Variational Inference

May 12, 2024

KL Divergence

Use a distribution $q$ to approximate $p$ . A common measure of the "distance" or "divergence" between the two distribution is Kullback-Leibler (KL) Divergence.

\text{KL}(p \parallel q)=\int p(x)\log{\frac{p(x)}{q(x)}}dx

The formal definition is the information lost when $p$ is approximated with $q$ . Therefore, the goal would be to minimize the KL Divergence. Note that $\text{KL}(p \parallel q) \neq \text{KL}(q \parallel p)$ . It turns out that minimizing $\text{KL}(p \parallel p_\theta)$ gives the MLE.

Reverse KL Divergnece

It is easier to minimize the reverse KL Divergence $\text{KL}(q\parallel p)$ with respect to $q$ when approximating $p$ with $q$ .
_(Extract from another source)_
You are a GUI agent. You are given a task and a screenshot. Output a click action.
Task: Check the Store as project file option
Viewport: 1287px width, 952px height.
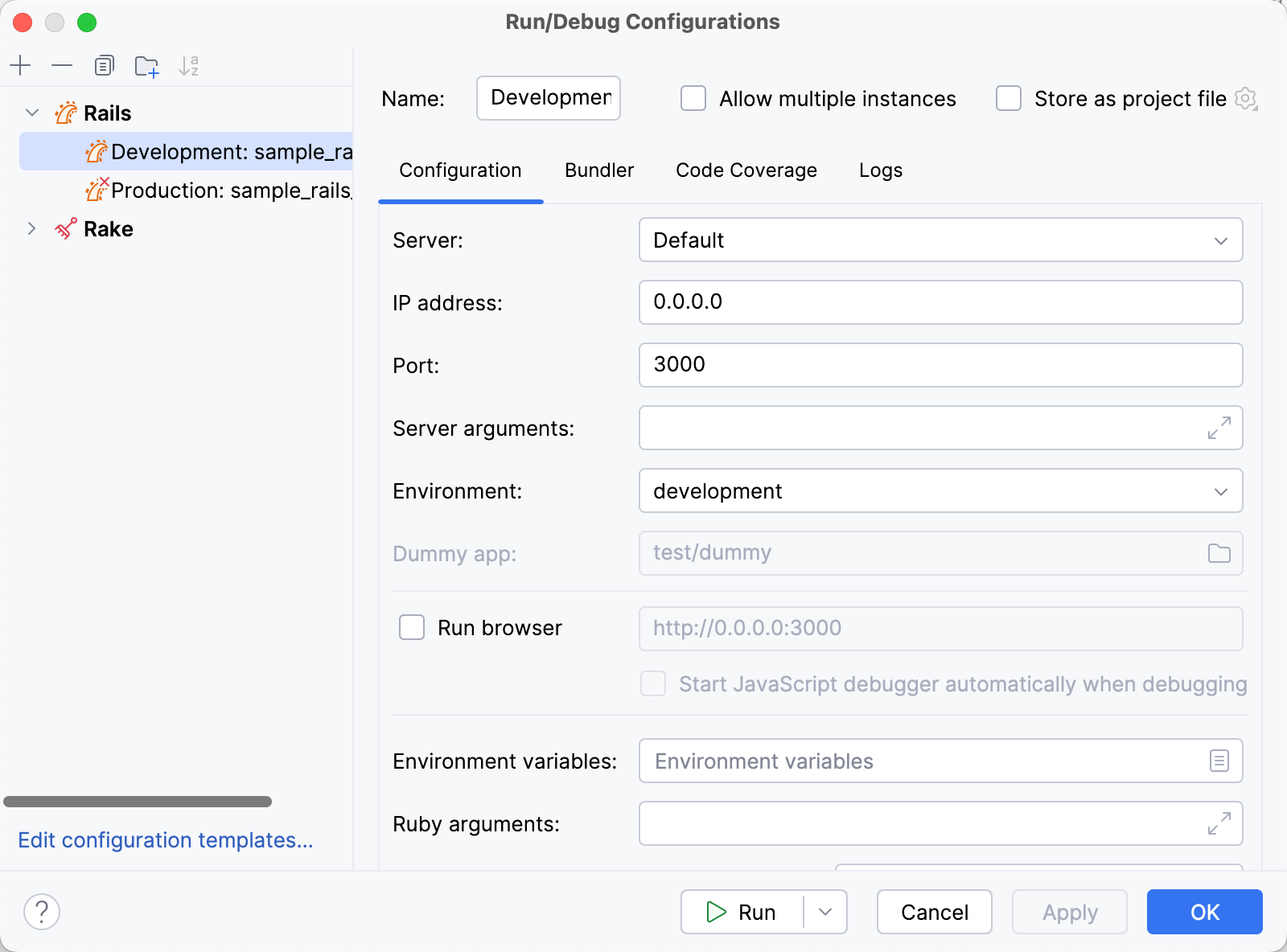click(x=1008, y=98)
\begin{align*} \text{KL}(q\parallel p) & = \int q(x)\log{q(x)}dx - \int q(x) \log{p(x)}dx \\& = \int q(x)\log{q(x)}dx - \int q(x) \log{\tilde{p}(x)}dx + \int q(x) \log{Z}dx \\& = \underset{x\sim q}{E}(\log{q(x)}) - \underset{x\sim q}{E}(\log{\tilde{p}(x)}) + \underset{x\sim q}{E}(\log{q(Z)}) \\& = -H(q) - \underset{x\sim q}{E}(\log{\tilde{p}(x)}) + \underset{x\sim q}{E}(\log{q(Z)}) \end{align*}

\underset{q}{\arg\min} \{\text{KL}(q\parallel p)\} = \underset{q}{\arg\max} \left\{\underset{x\sim q}{E}(\log{\tilde{p}(x)}) + H(q)\right\}

It's hard to optimize over an expectation so use reparametrization trick.
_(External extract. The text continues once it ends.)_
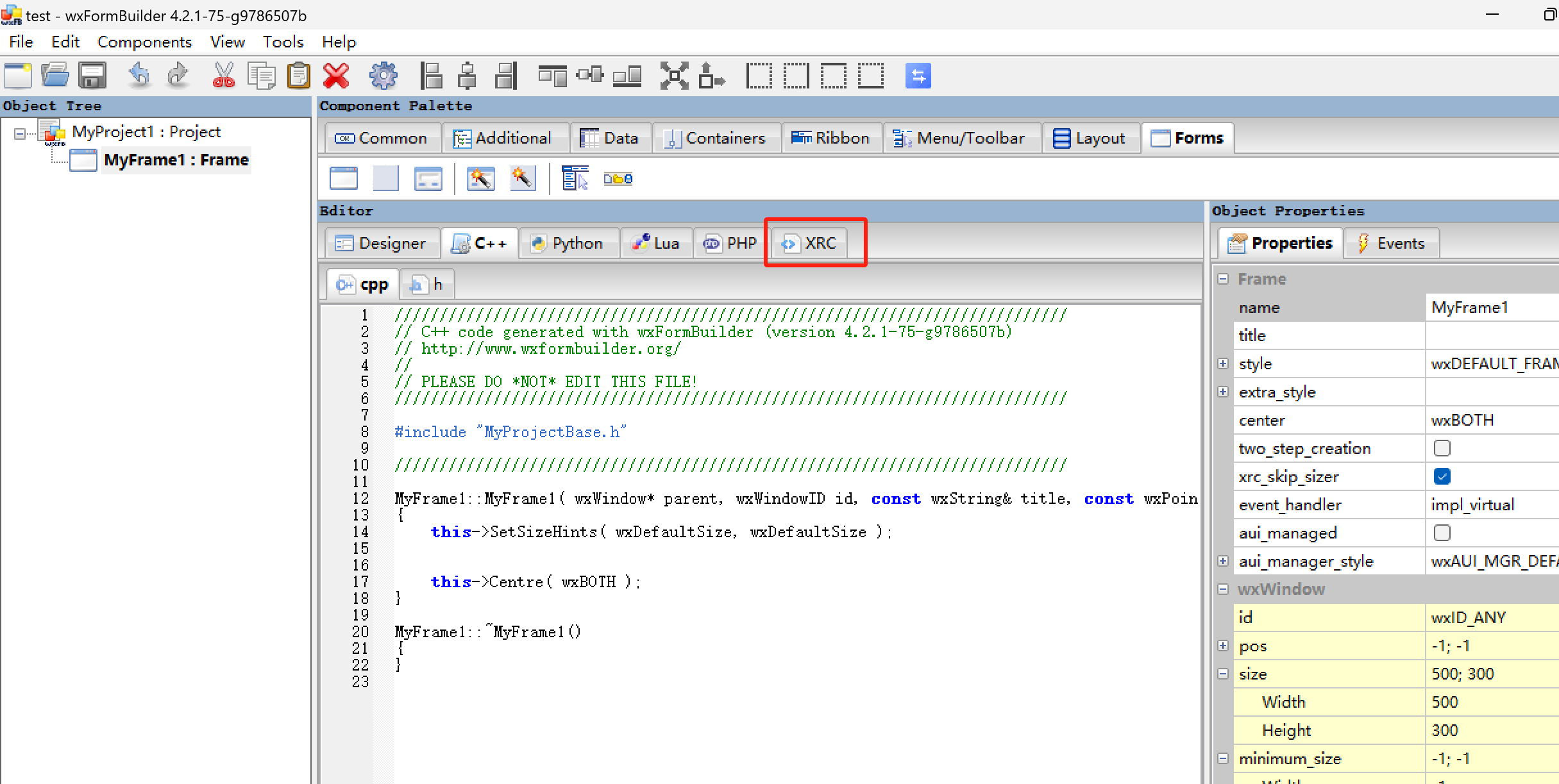This screenshot has width=1559, height=784.
Task: Expand the style property row
Action: 1223,363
Example: $q$ is a multi variate gaussian.

Maximizing over $q$ means maximizing over $\boldsymbol{\mu}$ and $\boldsymbol{\Sigma}$ (the parameter of the distribution).

Then the entropy $H(q) = \frac{1}{2}\log{|\boldsymbol{\Sigma}|} + \frac{d}{2}\log{2\pi e}$ , so the maximization problem becomes

\underset{\boldsymbol{\mu},\boldsymbol{\Sigma}}{\arg\max}\left\{\underset{x\sim N(\boldsymbol{\mu},\boldsymbol{\Sigma})}{E}(\log{\tilde{p}(x)}) + \frac{1}{2}\log{|\boldsymbol{\Sigma}|}\right\}

Use Cholesky Decomposition to reparametize $q$ - $\boldsymbol{\Sigma} = LL^\top$ . That is, given a standard normal distribution $z\sim N(0, \boldsymbol{I})$ , $q = \boldsymbol{\mu} + Lz$ . Therefore, the maximization problem can be reparametized to

\underset{\boldsymbol{\mu},\boldsymbol{\Sigma}}{\arg\max}\left\{\underset{z\sim N(0,\boldsymbol{I})}{E}(\log{\tilde{p}(\boldsymbol{\mu} + Lz)}) + \frac{1}{2}\log{|\boldsymbol{\Sigma}|}\right\}

Note that the expectation can be easily estimated using Monte Carlo because $z$ is easy to sample.